### TEXT SEGMENT:
Member of the Missouri House of Representatives
- In office 1979–1985

Personal details
- Party: Republican
- Spouse: Sarah Steelman
- Education: University of Missouri, Columbia (BA, JD)

= David Steelman =

American politician

David Steelman is an American politician from the state of Missouri. He served in the Missouri House of Representatives, including his time as minority speaker, and the University of Missouri Board of Curators.

== Career ==

David Steelman earned a B.A. in economics from the University of Missouri, and graduated first in his class from the University of Missouri Law School in 1978. He is the son of the late Dorman L. Steelman, who served in the Missouri House of Representatives, as a circuit judge, and as chairman of the Missouri Republican Party.

Steelman, a Republican, was elected to his first term in the Missouri House of Representatives in 1978 at the age of 25 (under the state constitution, the minimum age for a state representative is 24). He was re-elected in 1980 and 1982, and was selected as minority floor leader. Steelman did not seek re-election in 1984, returning to the practice of law in his native Rolla, Missouri.

Steelman worked as an Assistant Attorney General under former House colleague William L. Webster until Webster vacated the Attorney General's office to run unsuccessfully for governor in 1992, and Steelman ran to succeed him. In the Republican primary, Steelman faced Assistant United States Attorney John Hall, a moderate Republican who previously had worked for former U.S. Senator John C. Danforth and for then-Governor Kit Bond. Danforth campaigned for Hall, while Steelman attacked Hall's relative liberalism and his Harvard pedigree. Steelman won the Republican primary but lost the general election to Jay Nixon, 51% to 45%.

Text and item location entries:
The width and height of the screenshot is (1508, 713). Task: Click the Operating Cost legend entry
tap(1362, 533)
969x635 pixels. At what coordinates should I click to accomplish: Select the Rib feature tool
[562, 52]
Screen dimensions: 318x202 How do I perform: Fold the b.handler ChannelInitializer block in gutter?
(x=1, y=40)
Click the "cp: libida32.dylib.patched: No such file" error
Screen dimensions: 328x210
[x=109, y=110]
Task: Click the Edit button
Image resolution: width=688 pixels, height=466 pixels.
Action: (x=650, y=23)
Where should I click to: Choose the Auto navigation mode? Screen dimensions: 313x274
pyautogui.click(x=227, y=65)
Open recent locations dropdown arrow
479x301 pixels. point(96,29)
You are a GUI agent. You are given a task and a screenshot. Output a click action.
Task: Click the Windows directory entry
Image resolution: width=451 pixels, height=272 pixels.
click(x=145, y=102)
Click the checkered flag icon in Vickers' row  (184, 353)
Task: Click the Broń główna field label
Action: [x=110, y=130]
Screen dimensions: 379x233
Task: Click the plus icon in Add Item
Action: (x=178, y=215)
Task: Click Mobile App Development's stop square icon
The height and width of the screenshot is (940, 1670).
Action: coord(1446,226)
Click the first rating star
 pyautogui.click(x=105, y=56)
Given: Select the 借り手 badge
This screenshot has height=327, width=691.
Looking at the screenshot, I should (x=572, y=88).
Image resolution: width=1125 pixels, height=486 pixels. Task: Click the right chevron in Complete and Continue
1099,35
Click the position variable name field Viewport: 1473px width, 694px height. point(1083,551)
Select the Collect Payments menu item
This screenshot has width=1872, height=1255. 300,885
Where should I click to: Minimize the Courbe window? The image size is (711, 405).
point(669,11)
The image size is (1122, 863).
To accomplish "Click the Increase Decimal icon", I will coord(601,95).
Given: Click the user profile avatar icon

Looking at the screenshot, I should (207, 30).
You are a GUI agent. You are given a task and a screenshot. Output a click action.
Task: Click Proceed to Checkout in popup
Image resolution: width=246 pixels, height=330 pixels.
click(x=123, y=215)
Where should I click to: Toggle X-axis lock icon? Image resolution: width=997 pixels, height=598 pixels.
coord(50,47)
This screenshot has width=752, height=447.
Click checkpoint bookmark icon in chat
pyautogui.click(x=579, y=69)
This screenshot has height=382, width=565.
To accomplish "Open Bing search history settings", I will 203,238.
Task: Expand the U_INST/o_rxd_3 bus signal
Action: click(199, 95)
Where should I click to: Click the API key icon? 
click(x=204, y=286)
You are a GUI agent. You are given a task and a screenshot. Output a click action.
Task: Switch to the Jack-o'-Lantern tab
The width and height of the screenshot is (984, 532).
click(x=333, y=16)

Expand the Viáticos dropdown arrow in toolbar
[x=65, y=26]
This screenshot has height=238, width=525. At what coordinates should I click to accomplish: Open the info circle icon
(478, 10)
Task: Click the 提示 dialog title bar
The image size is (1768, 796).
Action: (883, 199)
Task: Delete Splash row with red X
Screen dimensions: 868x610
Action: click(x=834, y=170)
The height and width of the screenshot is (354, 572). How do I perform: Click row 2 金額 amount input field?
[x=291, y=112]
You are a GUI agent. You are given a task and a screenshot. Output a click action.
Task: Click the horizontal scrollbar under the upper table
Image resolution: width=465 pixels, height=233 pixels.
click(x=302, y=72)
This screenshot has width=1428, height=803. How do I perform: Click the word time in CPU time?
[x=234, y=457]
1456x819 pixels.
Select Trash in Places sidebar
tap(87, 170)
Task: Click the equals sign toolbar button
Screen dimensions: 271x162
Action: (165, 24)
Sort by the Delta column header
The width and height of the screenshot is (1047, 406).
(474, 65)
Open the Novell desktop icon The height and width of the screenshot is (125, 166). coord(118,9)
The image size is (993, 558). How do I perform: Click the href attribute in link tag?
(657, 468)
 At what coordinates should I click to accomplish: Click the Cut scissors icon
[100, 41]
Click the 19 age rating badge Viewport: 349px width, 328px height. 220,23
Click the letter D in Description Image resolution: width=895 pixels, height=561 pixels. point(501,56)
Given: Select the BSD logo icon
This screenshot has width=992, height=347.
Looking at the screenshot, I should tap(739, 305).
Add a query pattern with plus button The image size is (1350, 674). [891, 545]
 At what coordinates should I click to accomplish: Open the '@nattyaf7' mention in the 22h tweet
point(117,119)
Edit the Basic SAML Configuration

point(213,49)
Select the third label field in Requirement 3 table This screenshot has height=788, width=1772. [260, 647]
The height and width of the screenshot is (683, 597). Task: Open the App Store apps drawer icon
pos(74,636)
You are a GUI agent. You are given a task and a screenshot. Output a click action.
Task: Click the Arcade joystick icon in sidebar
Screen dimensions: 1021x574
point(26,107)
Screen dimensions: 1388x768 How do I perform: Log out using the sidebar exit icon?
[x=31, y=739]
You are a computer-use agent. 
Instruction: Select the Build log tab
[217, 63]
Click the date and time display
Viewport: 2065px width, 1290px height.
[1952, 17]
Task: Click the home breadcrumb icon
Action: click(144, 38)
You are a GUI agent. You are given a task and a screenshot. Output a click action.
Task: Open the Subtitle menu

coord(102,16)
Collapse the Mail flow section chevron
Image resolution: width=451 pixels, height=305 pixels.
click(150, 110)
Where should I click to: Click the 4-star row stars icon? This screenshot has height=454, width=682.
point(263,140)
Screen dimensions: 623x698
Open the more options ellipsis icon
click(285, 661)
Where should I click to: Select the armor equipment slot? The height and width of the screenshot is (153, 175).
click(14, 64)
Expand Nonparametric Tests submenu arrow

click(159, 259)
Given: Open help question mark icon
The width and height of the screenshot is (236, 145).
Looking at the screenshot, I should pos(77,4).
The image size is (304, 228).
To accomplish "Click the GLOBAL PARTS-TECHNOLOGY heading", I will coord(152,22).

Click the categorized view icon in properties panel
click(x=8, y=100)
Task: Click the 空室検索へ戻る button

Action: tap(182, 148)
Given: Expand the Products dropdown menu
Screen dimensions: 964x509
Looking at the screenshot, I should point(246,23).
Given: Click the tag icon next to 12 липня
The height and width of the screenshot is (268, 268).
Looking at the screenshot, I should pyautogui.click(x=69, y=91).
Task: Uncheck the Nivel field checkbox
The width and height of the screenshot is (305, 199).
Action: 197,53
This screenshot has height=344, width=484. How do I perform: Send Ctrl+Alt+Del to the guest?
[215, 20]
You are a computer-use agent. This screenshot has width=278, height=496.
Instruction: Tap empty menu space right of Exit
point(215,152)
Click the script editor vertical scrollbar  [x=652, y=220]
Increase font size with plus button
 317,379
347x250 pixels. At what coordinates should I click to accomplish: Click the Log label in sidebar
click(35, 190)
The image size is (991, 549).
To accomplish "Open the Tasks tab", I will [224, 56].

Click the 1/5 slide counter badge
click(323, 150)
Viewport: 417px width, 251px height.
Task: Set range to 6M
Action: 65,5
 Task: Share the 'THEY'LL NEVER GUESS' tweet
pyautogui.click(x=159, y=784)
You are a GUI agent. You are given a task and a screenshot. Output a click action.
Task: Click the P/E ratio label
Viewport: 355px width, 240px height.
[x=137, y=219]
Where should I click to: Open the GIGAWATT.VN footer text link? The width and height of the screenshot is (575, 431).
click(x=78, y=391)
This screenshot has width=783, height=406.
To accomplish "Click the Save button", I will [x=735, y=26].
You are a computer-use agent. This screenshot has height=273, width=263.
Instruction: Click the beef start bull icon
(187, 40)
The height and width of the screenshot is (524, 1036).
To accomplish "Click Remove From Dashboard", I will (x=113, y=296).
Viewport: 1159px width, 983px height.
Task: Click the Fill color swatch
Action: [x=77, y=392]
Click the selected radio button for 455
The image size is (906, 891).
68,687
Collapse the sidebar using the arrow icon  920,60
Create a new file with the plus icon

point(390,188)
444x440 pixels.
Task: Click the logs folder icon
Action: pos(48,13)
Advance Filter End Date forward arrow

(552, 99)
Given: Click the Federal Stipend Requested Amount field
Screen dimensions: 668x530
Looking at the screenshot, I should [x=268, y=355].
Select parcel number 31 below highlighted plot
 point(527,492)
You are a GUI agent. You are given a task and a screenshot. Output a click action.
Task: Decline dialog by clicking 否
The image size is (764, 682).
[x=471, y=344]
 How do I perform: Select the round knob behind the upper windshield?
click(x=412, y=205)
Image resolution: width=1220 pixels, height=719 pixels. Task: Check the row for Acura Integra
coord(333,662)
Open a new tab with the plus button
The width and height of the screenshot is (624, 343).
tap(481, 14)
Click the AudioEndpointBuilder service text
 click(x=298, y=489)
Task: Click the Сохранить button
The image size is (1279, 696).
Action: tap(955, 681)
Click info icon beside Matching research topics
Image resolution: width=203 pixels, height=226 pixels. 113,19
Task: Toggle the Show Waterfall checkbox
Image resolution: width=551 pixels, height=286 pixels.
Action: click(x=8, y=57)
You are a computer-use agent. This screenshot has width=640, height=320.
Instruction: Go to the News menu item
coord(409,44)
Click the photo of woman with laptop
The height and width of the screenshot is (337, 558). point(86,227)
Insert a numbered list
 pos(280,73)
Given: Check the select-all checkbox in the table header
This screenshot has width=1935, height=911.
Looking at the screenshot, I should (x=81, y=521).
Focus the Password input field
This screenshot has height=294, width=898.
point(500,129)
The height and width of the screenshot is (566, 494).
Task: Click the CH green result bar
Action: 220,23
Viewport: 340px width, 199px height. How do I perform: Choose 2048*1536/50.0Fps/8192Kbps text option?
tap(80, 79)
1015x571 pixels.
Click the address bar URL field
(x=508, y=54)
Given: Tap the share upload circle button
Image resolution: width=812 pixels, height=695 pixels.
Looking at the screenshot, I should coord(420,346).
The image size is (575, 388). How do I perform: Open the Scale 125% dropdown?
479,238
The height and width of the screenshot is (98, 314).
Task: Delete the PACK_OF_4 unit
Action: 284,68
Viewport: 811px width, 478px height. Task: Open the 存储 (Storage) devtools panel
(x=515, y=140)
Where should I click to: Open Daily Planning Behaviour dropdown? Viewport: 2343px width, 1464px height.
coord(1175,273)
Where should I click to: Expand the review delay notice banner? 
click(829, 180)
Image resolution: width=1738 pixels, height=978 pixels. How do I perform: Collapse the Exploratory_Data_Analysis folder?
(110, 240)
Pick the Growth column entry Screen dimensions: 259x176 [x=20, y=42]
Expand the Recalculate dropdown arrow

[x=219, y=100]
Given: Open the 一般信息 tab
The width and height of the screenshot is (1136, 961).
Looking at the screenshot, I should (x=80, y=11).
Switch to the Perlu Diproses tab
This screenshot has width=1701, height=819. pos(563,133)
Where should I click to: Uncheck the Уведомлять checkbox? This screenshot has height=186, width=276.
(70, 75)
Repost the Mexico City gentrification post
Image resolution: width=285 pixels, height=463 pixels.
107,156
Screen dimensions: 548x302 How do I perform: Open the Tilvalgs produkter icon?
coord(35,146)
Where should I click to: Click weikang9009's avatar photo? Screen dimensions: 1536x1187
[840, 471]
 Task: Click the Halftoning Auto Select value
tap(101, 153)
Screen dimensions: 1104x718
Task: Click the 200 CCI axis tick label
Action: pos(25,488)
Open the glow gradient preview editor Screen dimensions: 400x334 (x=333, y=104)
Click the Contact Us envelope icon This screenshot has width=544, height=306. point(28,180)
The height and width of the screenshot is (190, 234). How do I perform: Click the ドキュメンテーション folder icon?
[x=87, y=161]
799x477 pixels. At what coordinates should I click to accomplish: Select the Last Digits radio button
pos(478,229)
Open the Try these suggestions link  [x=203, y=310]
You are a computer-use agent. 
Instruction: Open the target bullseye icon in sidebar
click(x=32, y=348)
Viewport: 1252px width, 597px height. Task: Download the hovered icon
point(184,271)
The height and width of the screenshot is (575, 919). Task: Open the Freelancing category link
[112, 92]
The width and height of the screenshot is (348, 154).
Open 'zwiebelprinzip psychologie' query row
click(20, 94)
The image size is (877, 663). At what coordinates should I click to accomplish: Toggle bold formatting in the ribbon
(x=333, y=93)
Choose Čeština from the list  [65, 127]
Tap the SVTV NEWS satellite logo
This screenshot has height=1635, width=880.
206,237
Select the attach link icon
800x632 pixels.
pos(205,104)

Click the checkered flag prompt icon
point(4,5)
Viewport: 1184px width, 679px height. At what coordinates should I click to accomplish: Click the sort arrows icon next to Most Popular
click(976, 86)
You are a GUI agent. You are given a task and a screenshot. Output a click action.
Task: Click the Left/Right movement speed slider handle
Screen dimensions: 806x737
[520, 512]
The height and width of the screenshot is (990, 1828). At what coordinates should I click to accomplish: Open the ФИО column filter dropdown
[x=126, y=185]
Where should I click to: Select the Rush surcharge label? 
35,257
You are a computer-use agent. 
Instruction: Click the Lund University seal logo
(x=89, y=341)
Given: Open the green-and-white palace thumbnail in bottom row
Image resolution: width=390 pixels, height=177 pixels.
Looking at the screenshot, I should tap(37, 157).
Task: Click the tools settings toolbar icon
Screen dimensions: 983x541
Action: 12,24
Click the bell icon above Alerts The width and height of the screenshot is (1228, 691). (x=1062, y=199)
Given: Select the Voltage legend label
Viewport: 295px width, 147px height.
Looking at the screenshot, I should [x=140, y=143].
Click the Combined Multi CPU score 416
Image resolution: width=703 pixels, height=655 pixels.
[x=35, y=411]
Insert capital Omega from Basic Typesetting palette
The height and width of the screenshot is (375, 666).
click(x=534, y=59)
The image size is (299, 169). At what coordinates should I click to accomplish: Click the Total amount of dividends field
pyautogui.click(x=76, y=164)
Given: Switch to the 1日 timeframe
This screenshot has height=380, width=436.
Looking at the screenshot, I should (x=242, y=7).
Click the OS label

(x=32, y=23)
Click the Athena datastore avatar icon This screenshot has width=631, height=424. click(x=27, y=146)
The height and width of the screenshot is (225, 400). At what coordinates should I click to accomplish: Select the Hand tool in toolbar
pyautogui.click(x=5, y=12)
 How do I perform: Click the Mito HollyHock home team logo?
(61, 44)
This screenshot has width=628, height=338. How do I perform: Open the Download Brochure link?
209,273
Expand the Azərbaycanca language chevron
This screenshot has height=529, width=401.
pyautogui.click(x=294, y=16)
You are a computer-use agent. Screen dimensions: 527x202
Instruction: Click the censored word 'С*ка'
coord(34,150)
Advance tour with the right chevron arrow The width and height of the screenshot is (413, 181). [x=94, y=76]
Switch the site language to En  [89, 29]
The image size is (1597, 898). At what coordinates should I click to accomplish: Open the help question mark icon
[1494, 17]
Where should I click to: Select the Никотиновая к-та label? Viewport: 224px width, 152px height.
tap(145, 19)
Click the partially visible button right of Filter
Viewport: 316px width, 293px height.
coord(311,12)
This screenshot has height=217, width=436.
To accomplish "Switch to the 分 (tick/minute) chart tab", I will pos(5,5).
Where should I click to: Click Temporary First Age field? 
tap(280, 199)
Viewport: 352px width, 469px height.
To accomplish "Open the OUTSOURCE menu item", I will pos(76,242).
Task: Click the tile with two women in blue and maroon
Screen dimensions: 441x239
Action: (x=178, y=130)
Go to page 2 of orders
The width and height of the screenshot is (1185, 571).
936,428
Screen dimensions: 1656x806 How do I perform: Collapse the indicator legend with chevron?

### SET EXERCISE:
In the text on David Steelman, write out the stretch from "David Steelman earned" through "native Rolla, Missouri." word for word.

### EXERCISE SOLUTION:
David Steelman earned a B.A. in economics from the University of Missouri, and graduated first in his class from the University of Missouri Law School in 1978. He is the son of the late Dorman L. Steelman, who served in the Missouri House of Representatives, as a circuit judge, and as chairman of the Missouri Republican Party.

Steelman, a Republican, was elected to his first term in the Missouri House of Representatives in 1978 at the age of 25 (under the state constitution, the minimum age for a state representative is 24). He was re-elected in 1980 and 1982, and was selected as minority floor leader. Steelman did not seek re-election in 1984, returning to the practice of law in his native Rolla, Missouri.